** Task statement **
The answer consists solely of the lines running from the one with "Task: Click the" through the final line below, transcribed exactly and without any pictures.

** Dataset excerpts **

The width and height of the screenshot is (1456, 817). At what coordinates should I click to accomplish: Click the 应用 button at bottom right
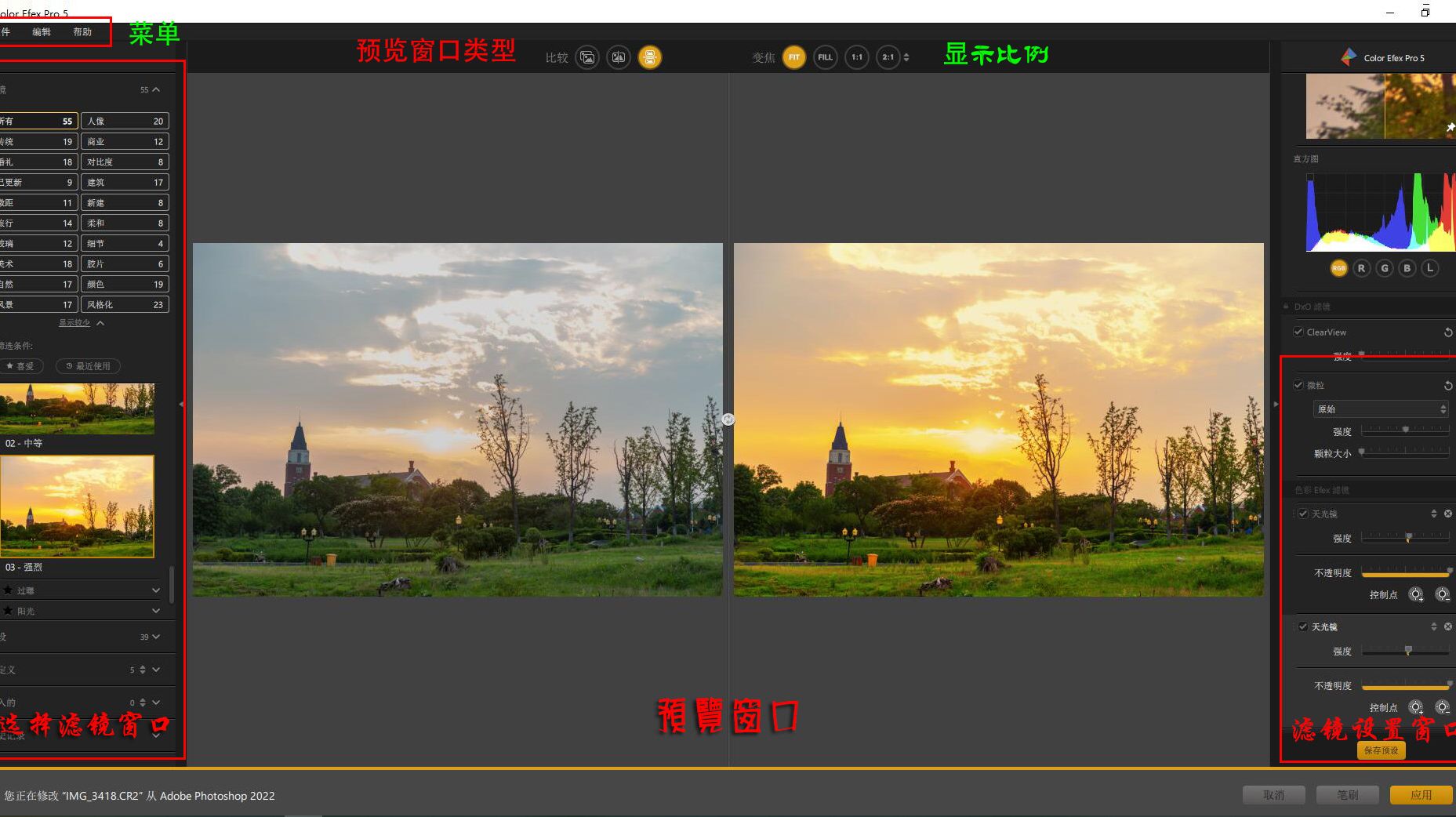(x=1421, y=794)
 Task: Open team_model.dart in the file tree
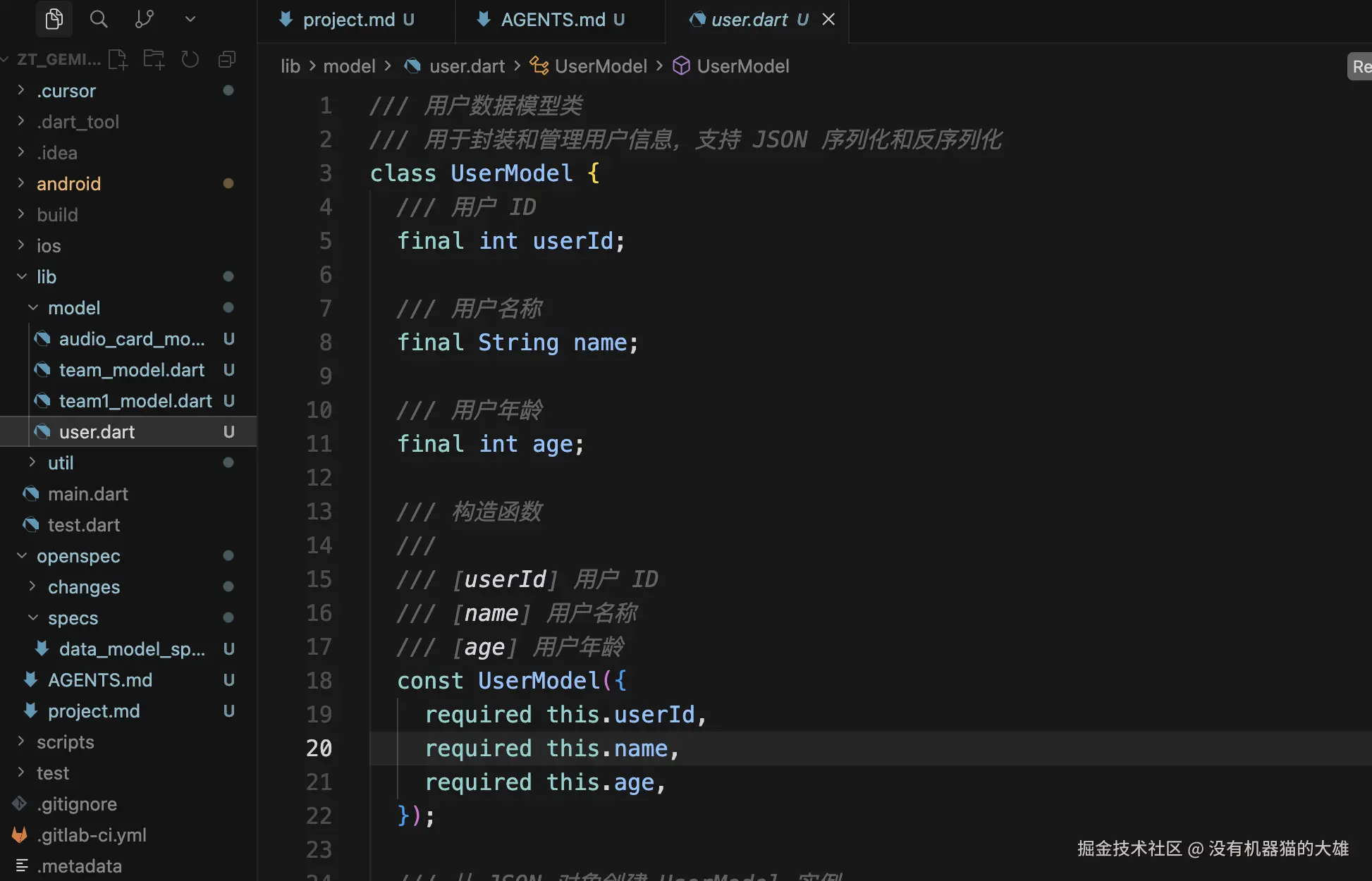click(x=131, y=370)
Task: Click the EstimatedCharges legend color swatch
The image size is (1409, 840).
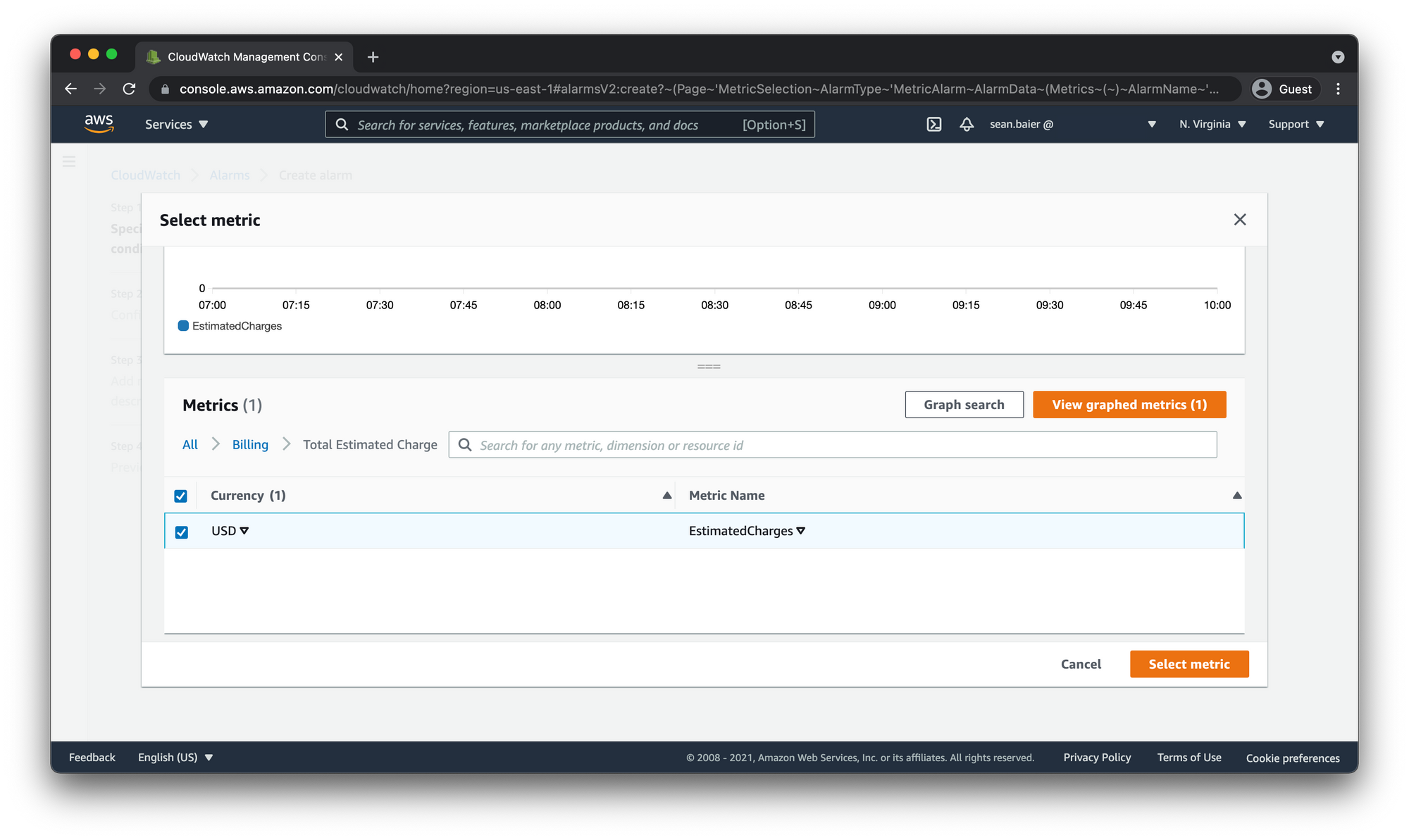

** Your response **
Task: Click the EstimatedCharges legend color swatch
The image size is (1409, 840).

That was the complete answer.